OM: Yes: my number one plea. The older I become, the more I realize that being a successful student is not so much about what you know, but it’s how you act and it’s how you feel about what you act. And again, this is not wisdom, this is just age. I’ve been faced so much with the imposter syndrome, which by the way, I learned in the Gender and Engineering co-curricular. The irony is that in places where there are really smart people, there’s far more imposter syndrome than in places where there should be imposter syndrome. I went through this. I thought that the only reason I got good grades and I was able to succeed was that I’m not naturally intelligent I’m just a really hard worker.

And you know what? It’s not true. I know now that there is nobody that’s just [so] naturally intelligent [that they don’t have to work]. We all feel that way. But I really would like for Olin students to know really the caliber, the potential—and this is going to sound cheesy, but it isn’t—really the potential that each and every one of you has. That I’m in awe of all of you. That I am amazed. That I admire all of you. That I think all the faculty do.

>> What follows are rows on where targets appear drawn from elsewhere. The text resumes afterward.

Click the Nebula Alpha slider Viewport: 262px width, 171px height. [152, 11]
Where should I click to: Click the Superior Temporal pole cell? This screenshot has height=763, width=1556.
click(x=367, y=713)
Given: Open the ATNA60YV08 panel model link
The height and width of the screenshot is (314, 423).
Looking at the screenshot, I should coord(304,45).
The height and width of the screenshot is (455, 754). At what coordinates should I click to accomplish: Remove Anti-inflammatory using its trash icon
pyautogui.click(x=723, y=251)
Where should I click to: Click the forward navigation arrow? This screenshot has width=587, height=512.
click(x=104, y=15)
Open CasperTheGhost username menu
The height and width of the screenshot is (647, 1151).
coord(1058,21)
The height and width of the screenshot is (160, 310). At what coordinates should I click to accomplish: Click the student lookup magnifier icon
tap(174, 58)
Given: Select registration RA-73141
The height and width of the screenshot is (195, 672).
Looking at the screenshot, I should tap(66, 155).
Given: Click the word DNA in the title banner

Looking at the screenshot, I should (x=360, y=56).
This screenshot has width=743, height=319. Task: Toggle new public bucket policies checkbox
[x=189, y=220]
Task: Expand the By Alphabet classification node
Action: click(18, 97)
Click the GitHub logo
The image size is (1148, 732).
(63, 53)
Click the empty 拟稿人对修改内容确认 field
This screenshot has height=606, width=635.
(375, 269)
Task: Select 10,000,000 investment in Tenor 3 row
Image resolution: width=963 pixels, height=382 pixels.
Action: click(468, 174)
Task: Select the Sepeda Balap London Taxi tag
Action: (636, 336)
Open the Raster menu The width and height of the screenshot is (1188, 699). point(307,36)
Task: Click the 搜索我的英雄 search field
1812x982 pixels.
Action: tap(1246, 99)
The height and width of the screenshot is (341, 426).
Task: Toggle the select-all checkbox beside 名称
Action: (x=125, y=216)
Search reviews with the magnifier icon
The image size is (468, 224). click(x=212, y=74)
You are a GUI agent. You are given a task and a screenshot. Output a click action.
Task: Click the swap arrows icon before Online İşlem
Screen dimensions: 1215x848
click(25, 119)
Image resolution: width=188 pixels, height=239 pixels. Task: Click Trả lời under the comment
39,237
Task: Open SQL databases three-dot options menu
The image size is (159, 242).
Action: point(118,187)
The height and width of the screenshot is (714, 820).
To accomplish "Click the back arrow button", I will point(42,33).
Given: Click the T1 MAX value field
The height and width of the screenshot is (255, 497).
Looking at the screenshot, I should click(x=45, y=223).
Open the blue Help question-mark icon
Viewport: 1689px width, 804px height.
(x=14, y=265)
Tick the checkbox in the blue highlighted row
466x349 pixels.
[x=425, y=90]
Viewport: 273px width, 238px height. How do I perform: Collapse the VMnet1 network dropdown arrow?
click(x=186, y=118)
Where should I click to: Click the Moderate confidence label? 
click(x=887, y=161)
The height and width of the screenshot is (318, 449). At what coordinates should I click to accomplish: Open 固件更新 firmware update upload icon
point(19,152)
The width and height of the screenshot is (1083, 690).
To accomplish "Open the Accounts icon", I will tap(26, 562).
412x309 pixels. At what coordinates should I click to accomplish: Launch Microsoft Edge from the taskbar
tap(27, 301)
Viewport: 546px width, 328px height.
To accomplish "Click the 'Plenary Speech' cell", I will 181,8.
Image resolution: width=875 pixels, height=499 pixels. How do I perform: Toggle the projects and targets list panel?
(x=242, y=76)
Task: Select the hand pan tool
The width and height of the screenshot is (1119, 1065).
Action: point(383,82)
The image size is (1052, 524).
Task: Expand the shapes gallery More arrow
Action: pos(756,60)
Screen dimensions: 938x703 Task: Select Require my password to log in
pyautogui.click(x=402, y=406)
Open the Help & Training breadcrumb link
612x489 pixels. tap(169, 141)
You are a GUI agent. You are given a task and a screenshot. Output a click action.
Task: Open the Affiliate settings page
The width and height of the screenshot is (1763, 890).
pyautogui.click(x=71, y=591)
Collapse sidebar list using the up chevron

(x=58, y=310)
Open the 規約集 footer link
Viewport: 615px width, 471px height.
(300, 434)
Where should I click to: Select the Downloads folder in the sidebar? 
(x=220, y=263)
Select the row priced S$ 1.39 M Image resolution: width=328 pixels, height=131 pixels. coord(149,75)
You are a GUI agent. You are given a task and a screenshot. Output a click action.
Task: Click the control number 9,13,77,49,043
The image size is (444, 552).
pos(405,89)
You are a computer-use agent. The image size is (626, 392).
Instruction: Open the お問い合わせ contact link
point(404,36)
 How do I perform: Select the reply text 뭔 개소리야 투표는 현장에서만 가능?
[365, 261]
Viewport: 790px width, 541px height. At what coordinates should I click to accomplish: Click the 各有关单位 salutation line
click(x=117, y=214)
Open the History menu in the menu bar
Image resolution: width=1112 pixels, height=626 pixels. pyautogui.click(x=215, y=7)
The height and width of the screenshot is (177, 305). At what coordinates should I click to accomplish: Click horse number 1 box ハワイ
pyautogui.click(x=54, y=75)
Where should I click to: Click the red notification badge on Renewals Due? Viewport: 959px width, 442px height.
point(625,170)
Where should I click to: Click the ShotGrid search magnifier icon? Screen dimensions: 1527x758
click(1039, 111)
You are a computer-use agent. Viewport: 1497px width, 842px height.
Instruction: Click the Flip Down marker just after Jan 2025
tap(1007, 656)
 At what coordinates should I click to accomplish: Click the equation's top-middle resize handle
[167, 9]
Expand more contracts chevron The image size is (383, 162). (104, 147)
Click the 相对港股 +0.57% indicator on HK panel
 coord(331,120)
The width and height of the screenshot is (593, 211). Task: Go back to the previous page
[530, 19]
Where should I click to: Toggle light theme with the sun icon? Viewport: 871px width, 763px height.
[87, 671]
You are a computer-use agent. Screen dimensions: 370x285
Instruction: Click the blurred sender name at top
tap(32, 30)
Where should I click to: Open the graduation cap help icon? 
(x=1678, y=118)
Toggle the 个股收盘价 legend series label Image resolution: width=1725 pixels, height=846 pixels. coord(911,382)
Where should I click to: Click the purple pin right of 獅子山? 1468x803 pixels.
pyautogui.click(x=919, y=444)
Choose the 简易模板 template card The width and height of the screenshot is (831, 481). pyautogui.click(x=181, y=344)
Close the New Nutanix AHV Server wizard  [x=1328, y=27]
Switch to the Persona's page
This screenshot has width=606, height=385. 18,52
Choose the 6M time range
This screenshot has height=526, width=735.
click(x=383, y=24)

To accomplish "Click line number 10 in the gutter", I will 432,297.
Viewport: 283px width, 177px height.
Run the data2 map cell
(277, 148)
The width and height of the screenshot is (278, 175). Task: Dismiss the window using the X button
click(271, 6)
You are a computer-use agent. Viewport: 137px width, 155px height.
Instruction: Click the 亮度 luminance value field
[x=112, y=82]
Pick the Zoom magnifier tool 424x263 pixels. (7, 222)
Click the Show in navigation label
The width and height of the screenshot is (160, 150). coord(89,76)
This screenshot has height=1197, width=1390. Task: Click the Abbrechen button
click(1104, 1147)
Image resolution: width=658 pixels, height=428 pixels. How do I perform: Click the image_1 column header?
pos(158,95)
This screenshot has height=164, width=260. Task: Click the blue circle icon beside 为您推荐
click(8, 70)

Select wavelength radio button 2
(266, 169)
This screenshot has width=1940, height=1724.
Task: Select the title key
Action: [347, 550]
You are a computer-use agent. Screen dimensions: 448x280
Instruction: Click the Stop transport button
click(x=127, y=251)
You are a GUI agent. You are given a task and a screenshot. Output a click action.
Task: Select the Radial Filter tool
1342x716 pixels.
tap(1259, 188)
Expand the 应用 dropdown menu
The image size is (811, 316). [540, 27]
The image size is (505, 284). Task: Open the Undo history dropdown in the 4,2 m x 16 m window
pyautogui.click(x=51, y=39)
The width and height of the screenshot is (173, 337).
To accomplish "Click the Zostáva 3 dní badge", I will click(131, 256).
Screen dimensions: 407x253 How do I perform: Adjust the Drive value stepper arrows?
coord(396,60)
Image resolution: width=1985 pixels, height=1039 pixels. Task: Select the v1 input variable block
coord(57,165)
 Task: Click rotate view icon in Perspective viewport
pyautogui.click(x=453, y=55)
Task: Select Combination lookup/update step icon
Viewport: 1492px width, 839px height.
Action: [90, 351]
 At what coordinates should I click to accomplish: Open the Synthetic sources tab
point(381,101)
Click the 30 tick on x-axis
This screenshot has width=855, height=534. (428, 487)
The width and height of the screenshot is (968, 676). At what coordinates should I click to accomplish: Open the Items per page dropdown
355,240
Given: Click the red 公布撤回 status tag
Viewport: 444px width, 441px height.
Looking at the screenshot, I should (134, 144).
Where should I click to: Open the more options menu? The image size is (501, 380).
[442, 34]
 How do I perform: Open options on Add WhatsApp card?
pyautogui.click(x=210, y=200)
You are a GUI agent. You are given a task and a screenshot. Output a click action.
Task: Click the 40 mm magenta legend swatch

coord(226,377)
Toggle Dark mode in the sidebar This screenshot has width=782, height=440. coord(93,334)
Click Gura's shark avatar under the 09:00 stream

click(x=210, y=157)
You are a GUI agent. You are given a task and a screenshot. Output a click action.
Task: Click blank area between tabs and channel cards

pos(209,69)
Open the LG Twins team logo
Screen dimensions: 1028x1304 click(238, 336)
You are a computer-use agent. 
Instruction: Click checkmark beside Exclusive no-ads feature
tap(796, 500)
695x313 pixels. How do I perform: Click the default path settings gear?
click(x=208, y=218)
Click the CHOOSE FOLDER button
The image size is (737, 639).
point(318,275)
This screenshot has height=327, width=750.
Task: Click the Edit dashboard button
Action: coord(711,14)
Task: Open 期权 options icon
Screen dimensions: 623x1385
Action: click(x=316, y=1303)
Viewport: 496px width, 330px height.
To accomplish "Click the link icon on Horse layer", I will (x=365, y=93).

It’s not just me. That, and I know it’s really hard to be young and understand all the potential that you have, but the experience of being at Olin (and I think we’re one of the best places) should be a happy place, should be a happy thing, and should very much reinforce all the possibilities of what you guys can do. But I think it starts by being very clear, and making all of you understand that you make us better because you’re here. Not the other way around. You don’t have to prove to us that you deserve to be an Olin student. We have to prove that we’re worthy of teaching you. And if there’s a closing thought, that’s that.